ADB Laporkan 4,7 Juta Orang ASEAN Masuk Jurang Kemiskinan Tahun Lalu
Bank Pembangunan Asia atau ADB melaporkan, sedikitnya 4,7 juta penduduk Asia Tenggara alias ASEAN masuk ke jurang kemiskinan pada 2021 akibat pandemi Covid-19. Jumlah tersebut merupakan perbandingkan terhadap baseline perkirakan jumlah penduduk miskin pada 2020 dalam skenario normal atau tanpa Covid-19.
Kelompok yang tergolong miskin ekstrem adalah mereka yang memiliki pengeluaran per kapita kurang dari US$ 1,9 atau Rp 27.170 per hari (kurs Rp 14.300). Meski demikian, penambahan jumlah penduduk miskin ekstrem tahun lalu lebih kecil dibandingkan tahun pertama pandemi, yakni 5,4 juta orang pada 2020.
“Pandemi ini telah menimbulkan pengangguran di mana-mana, memperburuk ketimpangan, serta memperbesar tingkat kemiskinan, dan hal-hal tersebut terutama menimpa kaum perempuan, pekerja usia muda, dan lansia di Asia Tenggara,” kata Presiden ADB, Masatsugu Asakawa dalam keterangan tertulisnya Rabu (16/3).
Selain itu, pandemi juga menganggu pasar tenaga kerja. Organisasi Buruh Internasional atau ILO memperkirakan pada 2020, jumlah pekerja di kawasan tersebut 10,6 juta lebih sedikit dibandingkan skenario jika tanpa pandemi.
Adapun kelompok yang paling banyak terkena dampak pandemi, antara lain para pekerja tanpa keterampilan khusus, pekerja di sektor ritel dan perekonomian informal, serta usaha kecil yang tidak memiliki eksistensi digital.
"Dampak pandemi terhadap kemiskinan dan pengangguran kemungkinan akan tetap ada karena pekerja yang tidak aktif, menjadi tidak terampil dan akses orang miskin terhadap peluang semakin memburuk. Ketika ini terjadi, kemunduran dalam ketidaksetaraan dapat ditransfer lintas generasi," kata ADB.

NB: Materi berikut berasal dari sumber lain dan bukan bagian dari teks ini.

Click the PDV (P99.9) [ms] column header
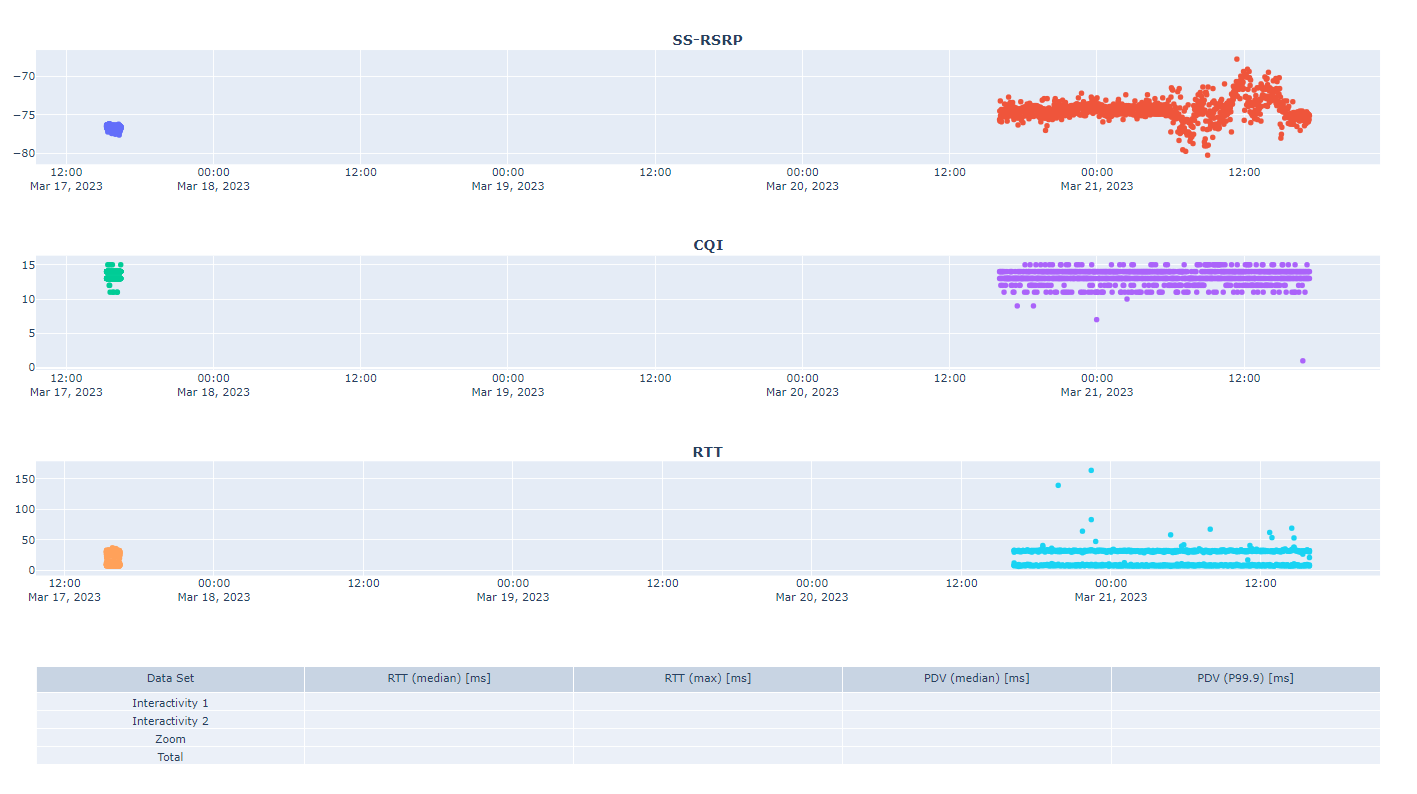 [x=1246, y=678]
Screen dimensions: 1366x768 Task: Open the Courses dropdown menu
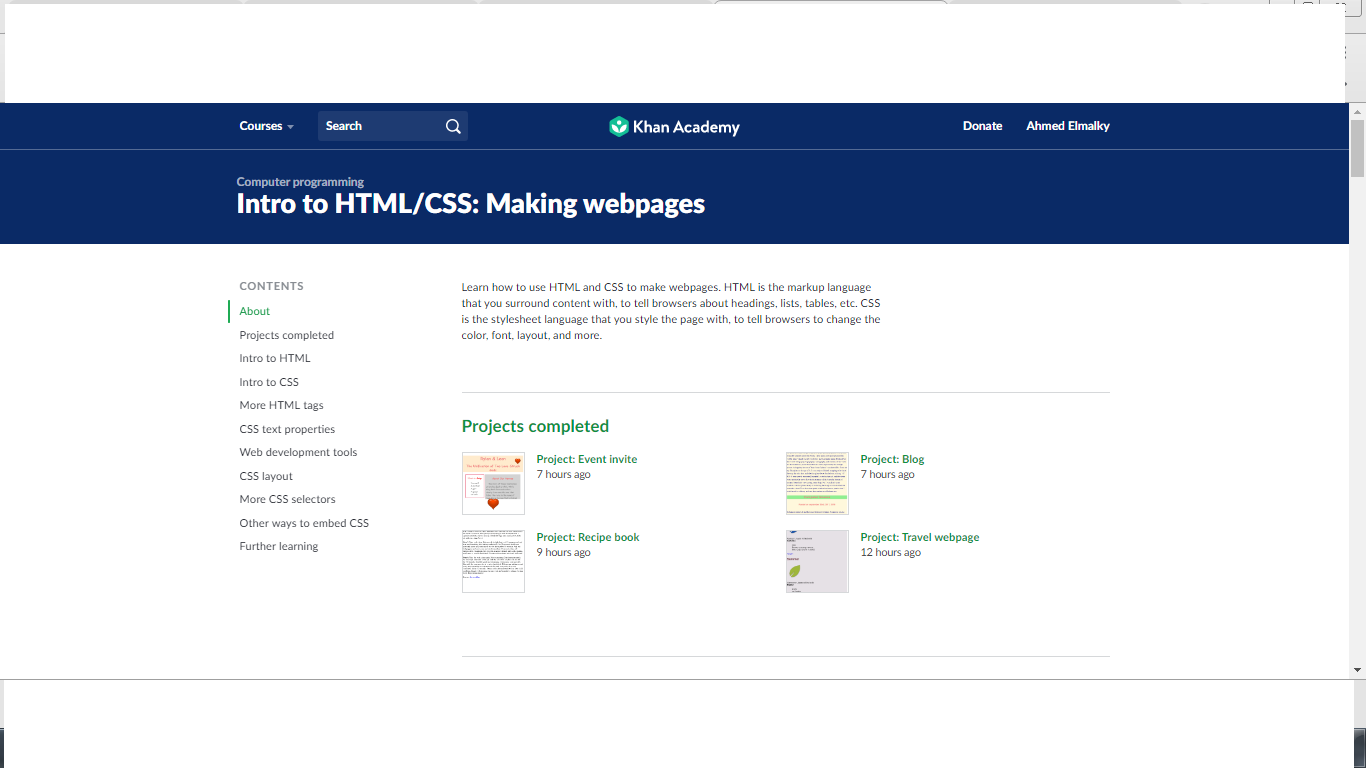pyautogui.click(x=267, y=126)
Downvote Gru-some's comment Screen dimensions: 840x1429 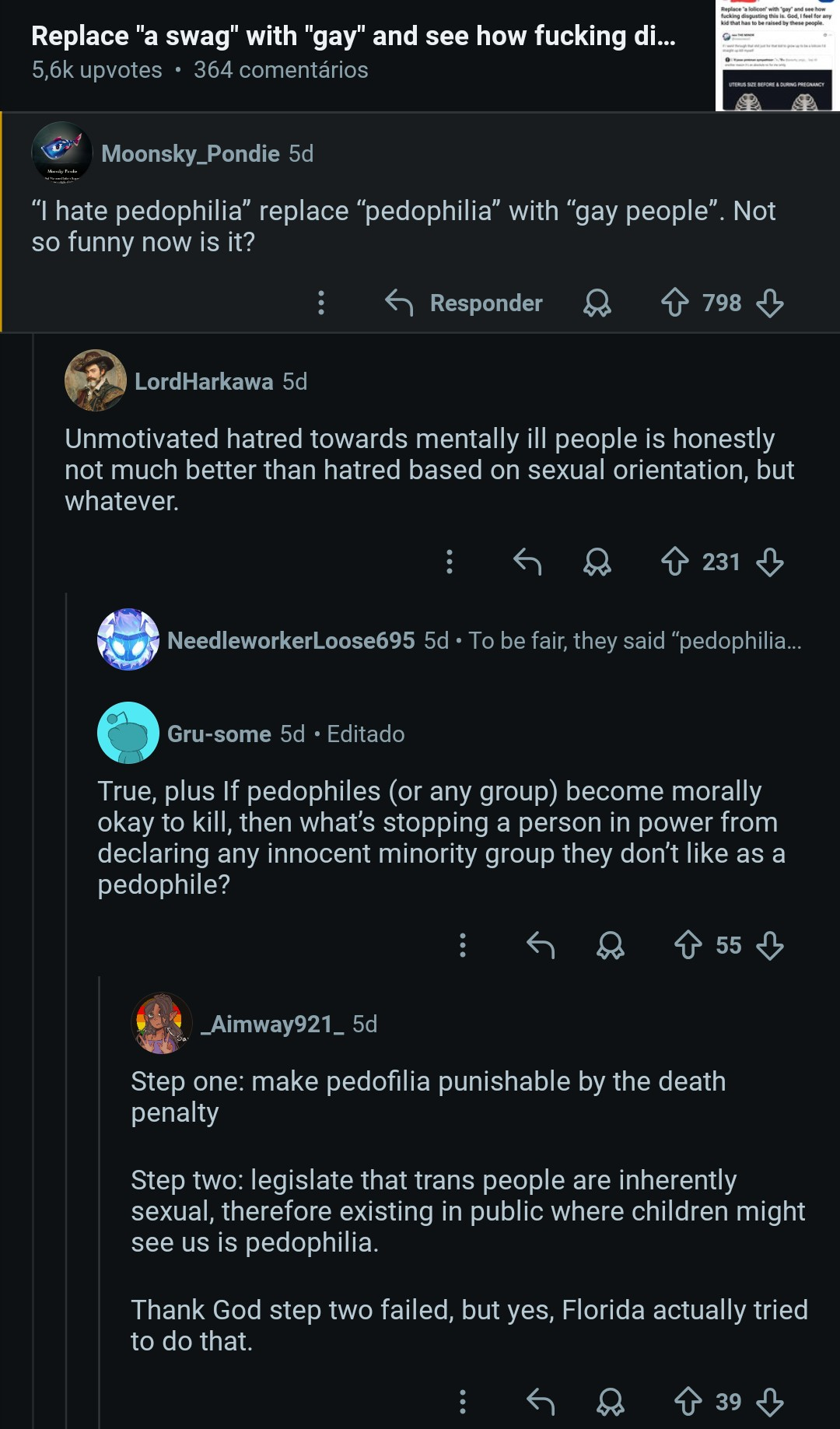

Output ekonomi negara-negara ASEAN pada tahun ini juga diperkirakan masih 10 % di bawah skenario tanpa Covid-19. Untuk itu, ADB menyatakan siap untuk membantu negara-negara di kawasan ASEAN dalam membangun kembali perekonomiannya, meningkatkan sistem kesehatan nasional dan merampingkan peraturan domestik guna memperkuat daya saing usaha.
Asakawa meminta seluruh pemerintah di Asia Tenggara agar berinvestasi pada infrastruktur yang pintar dan hijau. Pemerintah juga diharapkan mengadopsi inovasi di bidang teknologi, untuk semakin menstimulasi pertumbuhan ekonomi.
Laporan ADB menyatakan, dalam kurun waktu dua tahun pandemi, perekonomian yang sudah mengadopsi teknologi secara luas, mampu mempertahankan ekspornya, atau kaya sumber daya alam, memiliki prospek pertumbuhan yang lebih cerah.
Negara-negara ASEAN juga disarankan untuk memperkuat sistem kesehatannya, dengan mengalokasikan lebih banyak lagi sumber daya untuk sektor ini. Alasannya, investasi dari sisi kesehatan dapat meningkatkan pertumbuhan ekonomi, melalui naiknya partisipasi dan produktivitas tenaga kerja.
Selain itu, pertumbuhan ekonomi Asia Tenggara diperkirakan dapat meningkat 1,5 % apabila belanja di sektor kesehatan kawasan mampu mencapai kisaran 5 % dari produk domestik bruto (PDB). Itu berarti, perlu ada peningkatan belanja kesehatan dari tahun lalu yang hanya 3 %.
"Namun, kawasan ini masih menghadapi sejumlah tantangan global, termasuk munculnya varian lain dari Covid-19, pengetatan suku bunga global, gangguan rantai pasokan, serta kenaikan harga komoditas dan inflasi," kata Asakawa.